Two, and here is my favorite “don’t-cover-the-pumps” reason: the IRS is concerned that if it allows coverage of breastfeeding equipment and supplies, women may abuse the privilege.
Yep. You heard it right. We now have the advent of the breastfeeding-flexible-spending queen to replace the welfare queen.
Roy Ramthun, a former Treasury Department official, said that tax officials’ reluctance to classify those costs as medical expenses stemmed from a fear that the program might be abused.
“They get very uneasy about anything that smacks of food because they fear it will open up all sorts of exceptions,” said Mr. Ramthun, who runs a consulting company that specializes in health savings accounts. “It’s a matter of cost and of protecting the integrity of the tax code.”
Yes, I can see it now. Women using their flexible spending accounts to purchase breast pumps in different colors and sizes. Women buying designer nursing pads to cover their leaking nipples at work. Women who are not even mothers buying breast pumps to encourage their own milk production and creating a black market in breast milk on eBay.
I wonder how I missed this opportunity to cheat the system when I nursed both my kids. If the IRS reverses this decision, I’m seeing a scandal bigger than Madoff.

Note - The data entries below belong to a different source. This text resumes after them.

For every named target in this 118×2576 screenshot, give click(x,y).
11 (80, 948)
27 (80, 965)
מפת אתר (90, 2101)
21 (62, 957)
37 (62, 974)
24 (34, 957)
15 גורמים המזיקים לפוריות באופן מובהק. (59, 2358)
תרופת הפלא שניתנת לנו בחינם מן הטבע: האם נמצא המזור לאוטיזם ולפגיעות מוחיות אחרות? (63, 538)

What this reveals is that misogyny and discrimination in this country is so deeply engrained in our psyche we don’t even know it when we see it. We create ridiculous barriers for women because they are women and we don’t even realize how ridiculous–indeed unethical, unhealthy and uneconomical–those barriers are. Or how unjust.
The lack of coverage is not for lack of trying by advocates:
“Everyone says they support breast-feeding, but getting businesses and Congress to act on it has been surprisingly difficult,” said Barbara Emanuel, executive director of the breast-feeding advocacy group La Leche League International. “We get resistance from the formula companies and cultural resistance, so it can be hard to get nursing mothers the support that everyone agrees they deserve.”
Well, when you’ve got Senators like John Kyl telling us he doesn’t want insurance to have to cover maternity care because “he doesn’t need it,” and you’ve got “leading” media analysts like Joe Klein scoffing at the idea that businesses be made to ensure their lactating female workers have a private space to pump, you can imagine why it might be this difficult.